(Rows on where targets appear)
========

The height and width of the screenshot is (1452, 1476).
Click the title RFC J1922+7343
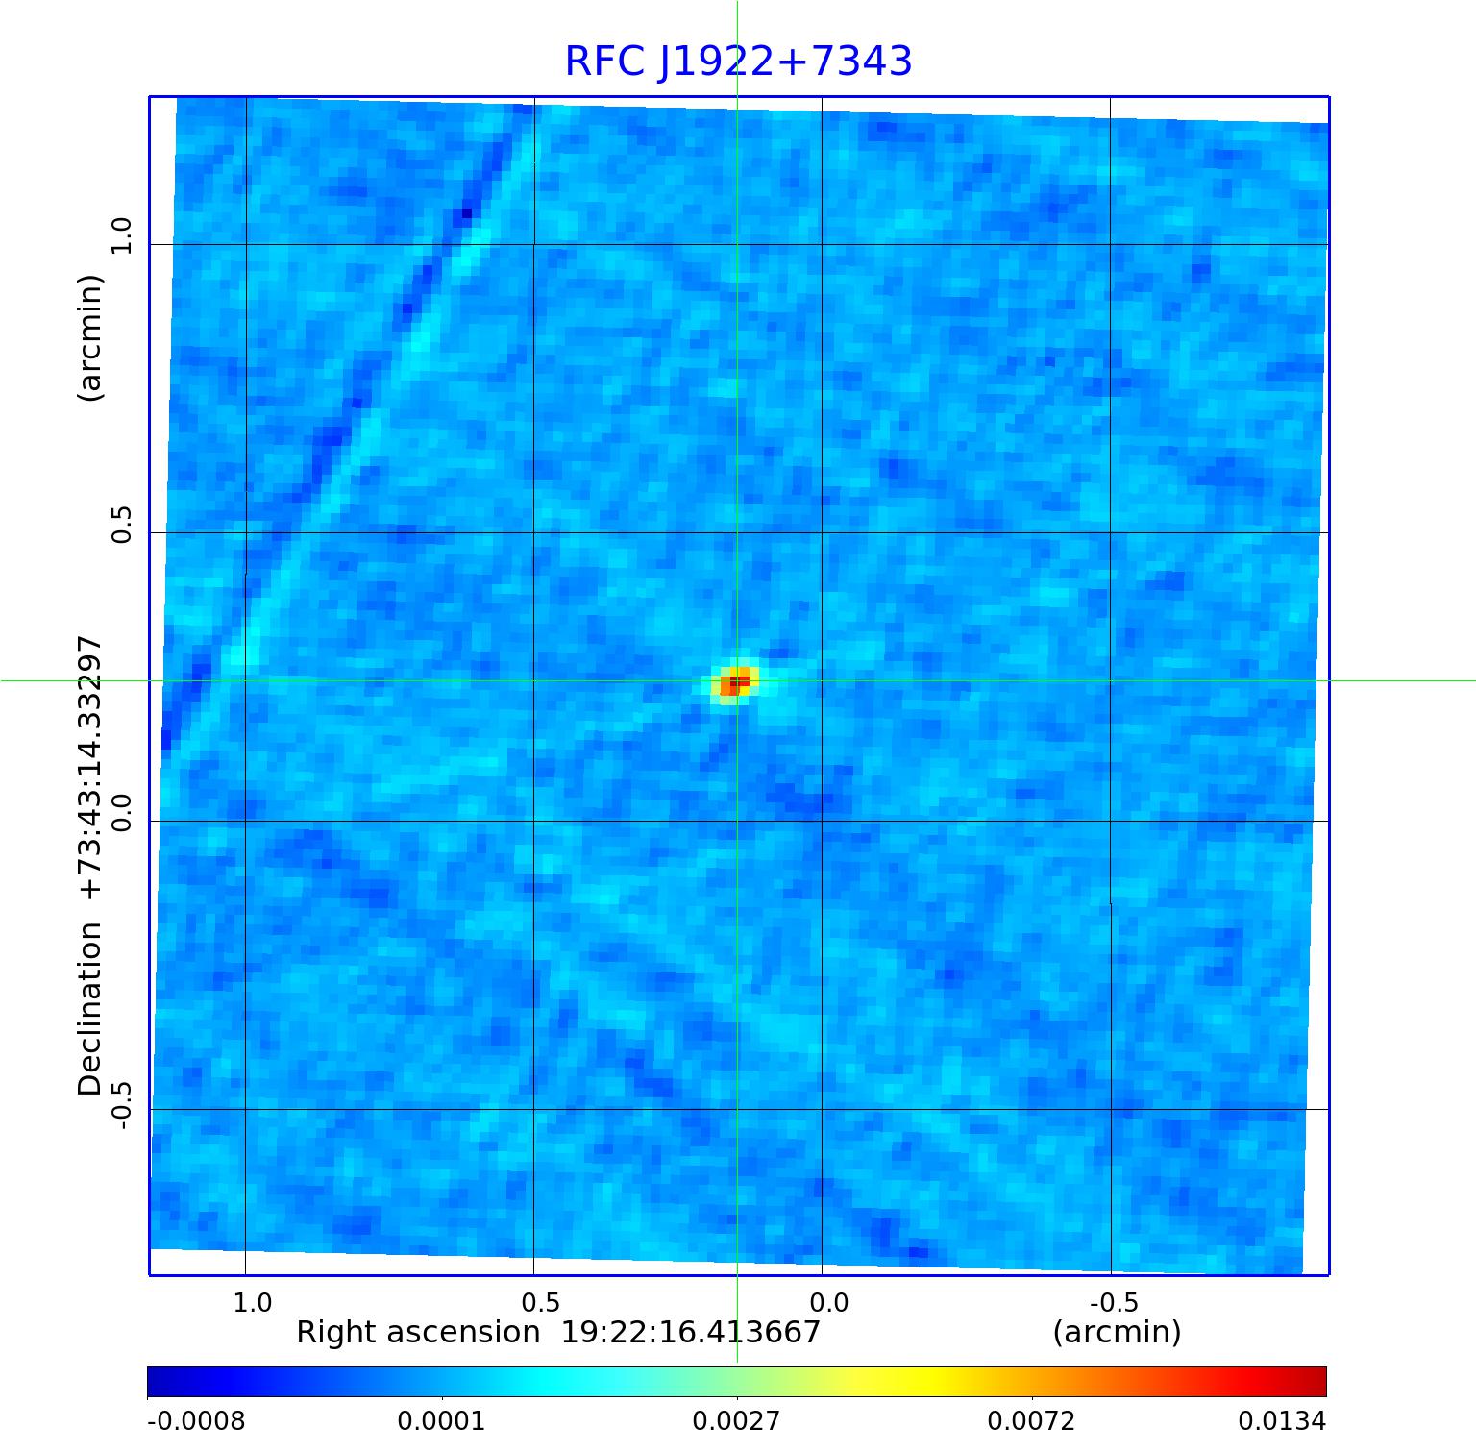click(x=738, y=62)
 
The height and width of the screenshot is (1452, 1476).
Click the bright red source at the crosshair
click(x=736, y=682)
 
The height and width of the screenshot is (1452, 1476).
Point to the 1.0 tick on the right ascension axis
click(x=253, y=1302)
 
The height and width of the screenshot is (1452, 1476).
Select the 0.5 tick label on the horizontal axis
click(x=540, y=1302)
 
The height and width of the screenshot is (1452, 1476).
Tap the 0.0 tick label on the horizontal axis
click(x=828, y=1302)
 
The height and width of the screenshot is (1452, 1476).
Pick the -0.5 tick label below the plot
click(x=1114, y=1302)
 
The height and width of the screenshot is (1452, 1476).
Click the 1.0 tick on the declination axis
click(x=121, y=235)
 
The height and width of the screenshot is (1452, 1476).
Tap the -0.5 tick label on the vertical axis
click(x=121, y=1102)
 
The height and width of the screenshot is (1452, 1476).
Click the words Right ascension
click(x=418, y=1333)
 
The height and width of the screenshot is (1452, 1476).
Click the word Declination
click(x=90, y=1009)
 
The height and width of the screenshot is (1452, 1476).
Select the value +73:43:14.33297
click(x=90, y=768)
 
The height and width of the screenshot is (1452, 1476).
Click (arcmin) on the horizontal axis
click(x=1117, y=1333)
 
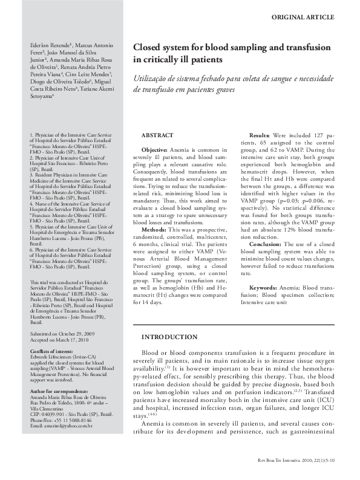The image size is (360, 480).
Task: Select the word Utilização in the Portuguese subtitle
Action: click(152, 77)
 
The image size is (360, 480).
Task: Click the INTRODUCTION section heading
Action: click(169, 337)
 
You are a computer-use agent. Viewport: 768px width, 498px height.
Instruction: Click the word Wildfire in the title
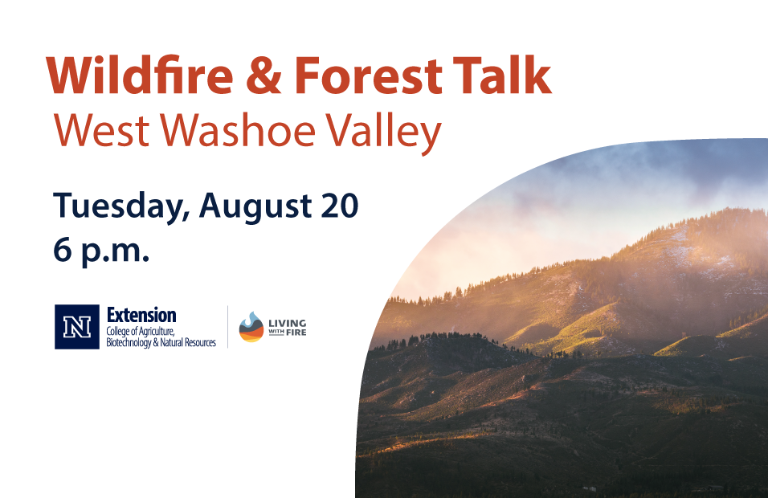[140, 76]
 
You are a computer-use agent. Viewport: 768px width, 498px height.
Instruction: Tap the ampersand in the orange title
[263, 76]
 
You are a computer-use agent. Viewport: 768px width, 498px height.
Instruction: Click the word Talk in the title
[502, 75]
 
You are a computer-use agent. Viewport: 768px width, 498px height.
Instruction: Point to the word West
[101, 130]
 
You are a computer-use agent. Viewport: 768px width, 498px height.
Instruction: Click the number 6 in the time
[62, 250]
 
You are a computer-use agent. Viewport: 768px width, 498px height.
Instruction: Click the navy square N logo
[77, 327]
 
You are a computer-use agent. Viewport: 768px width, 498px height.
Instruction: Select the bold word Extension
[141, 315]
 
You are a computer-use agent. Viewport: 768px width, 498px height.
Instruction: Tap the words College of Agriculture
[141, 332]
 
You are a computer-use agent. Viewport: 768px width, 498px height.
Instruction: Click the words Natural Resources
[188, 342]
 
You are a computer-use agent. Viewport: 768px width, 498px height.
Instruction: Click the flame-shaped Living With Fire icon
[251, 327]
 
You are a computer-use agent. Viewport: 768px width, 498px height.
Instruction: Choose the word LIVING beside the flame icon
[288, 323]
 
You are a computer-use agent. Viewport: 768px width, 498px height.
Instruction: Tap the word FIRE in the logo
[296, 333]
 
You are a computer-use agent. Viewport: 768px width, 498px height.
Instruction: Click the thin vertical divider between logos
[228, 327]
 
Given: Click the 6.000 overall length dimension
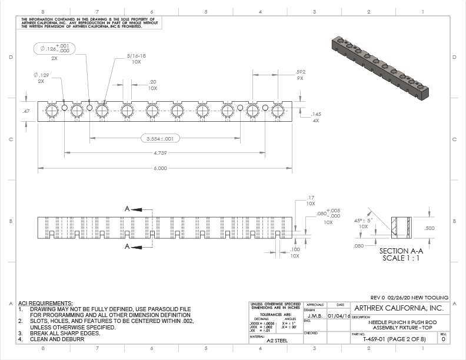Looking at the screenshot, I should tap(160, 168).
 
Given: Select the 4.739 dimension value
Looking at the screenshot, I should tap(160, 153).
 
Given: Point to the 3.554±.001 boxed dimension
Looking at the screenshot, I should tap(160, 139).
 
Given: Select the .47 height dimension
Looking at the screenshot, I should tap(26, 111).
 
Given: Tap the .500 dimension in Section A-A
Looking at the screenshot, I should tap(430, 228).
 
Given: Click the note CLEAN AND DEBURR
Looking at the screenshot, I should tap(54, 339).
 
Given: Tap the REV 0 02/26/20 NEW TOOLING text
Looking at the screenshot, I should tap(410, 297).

========

* [TASK PROMPT]:
Which lines in the records contain the word "dimension", with case counting? Show each of those lines in full.

* [EXERCISE SOLUTION]:
Given: Click the 6.000 overall length dimension
Given: Select the 4.739 dimension value
Given: Point to the 3.554±.001 boxed dimension
Given: Select the .47 height dimension
Given: Tap the .500 dimension in Section A-A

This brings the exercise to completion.